The story of William Heirens, as it emerged in his confessions, and in interviews with his parents, was almost predictably typical of a serial sex killer. Born on 15 November 1928, he had been a forceps delivery. He was an underweight baby, and cried and vomited a great deal. At the age of seven months he fell down 12 cement steps into the basement and landed on his head; after that he had nightmares about falling. He was three years old when a brother was born, and he was sent away to the home of his grandmother. He was frequently ill as a child, and broke his arm at the age of nine. The family background was far from happy; his mother had two nervous breakdowns accompanied by paralysis, and his father’s business failed several times.
Heirens matured sexually very early—he had his first emission at the age of nine. Soon after this, he began stealing women’s panties from clotheslines and basement washrooms, and putting them on. (After his arrest, police found 40 pairs of pink and blue rayon panties in a box in his grandmother’s attic.)

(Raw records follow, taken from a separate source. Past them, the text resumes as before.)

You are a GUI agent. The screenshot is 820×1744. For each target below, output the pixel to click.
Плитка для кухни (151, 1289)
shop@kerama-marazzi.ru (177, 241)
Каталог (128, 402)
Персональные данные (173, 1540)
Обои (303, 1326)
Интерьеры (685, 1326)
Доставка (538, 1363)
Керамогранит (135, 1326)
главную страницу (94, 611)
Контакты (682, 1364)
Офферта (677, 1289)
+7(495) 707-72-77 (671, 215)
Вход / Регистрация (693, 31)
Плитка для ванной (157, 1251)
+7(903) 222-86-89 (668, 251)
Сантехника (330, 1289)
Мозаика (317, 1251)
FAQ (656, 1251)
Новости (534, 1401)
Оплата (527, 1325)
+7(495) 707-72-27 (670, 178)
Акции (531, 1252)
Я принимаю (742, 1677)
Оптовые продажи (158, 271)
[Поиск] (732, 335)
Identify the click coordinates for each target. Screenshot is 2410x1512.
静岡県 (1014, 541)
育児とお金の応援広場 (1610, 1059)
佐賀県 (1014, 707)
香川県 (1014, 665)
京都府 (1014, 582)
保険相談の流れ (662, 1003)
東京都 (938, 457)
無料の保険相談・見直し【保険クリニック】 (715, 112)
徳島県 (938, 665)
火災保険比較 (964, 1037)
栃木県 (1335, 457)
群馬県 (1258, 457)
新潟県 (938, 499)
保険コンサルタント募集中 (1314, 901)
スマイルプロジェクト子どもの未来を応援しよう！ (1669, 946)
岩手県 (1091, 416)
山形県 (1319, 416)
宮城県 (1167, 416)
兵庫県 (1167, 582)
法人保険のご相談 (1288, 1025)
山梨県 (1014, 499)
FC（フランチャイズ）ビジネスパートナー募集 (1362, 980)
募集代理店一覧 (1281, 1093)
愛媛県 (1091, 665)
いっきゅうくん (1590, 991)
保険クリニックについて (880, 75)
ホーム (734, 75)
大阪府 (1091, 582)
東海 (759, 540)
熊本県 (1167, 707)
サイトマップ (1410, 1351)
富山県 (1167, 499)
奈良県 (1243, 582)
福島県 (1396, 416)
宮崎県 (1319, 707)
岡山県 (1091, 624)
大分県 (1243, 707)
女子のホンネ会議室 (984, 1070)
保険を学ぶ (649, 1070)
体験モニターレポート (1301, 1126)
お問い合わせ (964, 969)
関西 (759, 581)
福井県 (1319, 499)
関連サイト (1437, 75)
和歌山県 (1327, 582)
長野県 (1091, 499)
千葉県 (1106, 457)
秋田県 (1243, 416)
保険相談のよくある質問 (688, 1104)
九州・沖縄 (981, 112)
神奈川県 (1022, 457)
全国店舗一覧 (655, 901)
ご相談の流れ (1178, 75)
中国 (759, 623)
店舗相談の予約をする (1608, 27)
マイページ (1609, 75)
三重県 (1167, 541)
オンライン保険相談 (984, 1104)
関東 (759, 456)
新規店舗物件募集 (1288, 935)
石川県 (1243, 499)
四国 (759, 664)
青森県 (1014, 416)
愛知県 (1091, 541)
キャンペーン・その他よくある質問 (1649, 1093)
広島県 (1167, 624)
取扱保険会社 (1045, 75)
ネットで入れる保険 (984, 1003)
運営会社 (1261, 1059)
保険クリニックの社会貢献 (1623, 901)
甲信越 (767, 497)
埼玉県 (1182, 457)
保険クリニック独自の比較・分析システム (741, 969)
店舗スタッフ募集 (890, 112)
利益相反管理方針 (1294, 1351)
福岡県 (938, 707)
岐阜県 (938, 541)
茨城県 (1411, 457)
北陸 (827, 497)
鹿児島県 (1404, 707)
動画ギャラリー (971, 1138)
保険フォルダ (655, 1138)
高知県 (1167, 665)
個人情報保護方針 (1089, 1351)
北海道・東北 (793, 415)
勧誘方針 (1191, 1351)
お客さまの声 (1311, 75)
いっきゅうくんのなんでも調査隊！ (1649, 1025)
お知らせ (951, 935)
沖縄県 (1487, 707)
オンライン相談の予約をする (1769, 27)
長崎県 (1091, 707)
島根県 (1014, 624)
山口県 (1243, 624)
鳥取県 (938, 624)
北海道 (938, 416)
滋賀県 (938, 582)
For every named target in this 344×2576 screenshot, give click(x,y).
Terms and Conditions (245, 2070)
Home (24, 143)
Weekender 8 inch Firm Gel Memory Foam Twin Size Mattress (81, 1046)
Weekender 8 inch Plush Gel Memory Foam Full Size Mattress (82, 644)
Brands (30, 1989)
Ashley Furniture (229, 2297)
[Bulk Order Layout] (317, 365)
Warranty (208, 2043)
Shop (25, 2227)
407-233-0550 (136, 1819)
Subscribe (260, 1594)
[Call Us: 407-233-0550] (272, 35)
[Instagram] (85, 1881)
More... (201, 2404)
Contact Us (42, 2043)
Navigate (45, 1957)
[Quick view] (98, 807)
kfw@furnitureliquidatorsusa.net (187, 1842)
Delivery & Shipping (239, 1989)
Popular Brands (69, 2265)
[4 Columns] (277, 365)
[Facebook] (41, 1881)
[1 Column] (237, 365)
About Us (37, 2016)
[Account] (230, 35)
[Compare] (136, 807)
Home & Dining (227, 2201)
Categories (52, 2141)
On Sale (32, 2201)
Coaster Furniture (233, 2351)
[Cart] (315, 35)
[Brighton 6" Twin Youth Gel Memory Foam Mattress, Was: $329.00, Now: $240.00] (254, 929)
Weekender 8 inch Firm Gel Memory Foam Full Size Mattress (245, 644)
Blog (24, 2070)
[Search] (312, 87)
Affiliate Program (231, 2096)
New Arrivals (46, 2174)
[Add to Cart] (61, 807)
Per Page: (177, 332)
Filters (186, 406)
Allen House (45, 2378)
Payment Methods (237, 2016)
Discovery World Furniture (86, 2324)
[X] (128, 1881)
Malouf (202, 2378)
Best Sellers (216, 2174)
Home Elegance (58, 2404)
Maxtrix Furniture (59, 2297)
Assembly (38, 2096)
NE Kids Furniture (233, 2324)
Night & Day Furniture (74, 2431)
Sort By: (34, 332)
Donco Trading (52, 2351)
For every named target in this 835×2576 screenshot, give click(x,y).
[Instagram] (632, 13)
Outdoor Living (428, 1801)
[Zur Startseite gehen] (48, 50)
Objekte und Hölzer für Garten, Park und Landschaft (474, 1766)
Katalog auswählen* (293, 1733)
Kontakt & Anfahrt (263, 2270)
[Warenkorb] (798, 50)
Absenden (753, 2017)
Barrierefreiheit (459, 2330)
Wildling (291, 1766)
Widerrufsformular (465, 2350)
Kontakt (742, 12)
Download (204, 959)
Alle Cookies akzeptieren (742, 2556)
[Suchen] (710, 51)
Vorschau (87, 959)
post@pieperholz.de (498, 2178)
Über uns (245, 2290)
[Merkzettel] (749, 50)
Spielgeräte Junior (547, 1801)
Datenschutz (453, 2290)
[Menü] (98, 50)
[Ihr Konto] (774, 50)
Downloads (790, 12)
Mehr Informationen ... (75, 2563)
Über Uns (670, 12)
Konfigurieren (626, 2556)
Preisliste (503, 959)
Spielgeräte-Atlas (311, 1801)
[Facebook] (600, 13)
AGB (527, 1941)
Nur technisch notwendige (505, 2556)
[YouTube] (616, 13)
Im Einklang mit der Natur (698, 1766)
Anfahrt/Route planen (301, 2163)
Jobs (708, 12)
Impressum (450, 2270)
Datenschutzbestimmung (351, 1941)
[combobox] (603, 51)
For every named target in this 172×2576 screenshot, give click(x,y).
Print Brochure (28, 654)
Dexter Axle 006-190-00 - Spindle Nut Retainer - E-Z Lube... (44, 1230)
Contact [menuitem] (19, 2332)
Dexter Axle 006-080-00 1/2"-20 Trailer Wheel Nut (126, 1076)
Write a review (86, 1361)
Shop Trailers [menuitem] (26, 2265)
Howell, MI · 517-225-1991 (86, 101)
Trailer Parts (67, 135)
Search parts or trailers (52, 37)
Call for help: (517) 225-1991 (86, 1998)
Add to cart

He came to think of sex as something ‘dirty’ and forbidden. This was confirmed when, at the age of 13, he walked into the school washroom and found two boys playing sexually with a mentally retarded boy; he refused to join in. Being a good-looking boy, he was attractive to girls; on eight occasions he attempted some form of sex play, touching their breasts or pressing their legs, but this had the effect of upsetting him so much that he cried. There was a deep conflict between his sexual obsession and his rigid Roman Catholic upbringing. He found normal sexual stimulation repellent.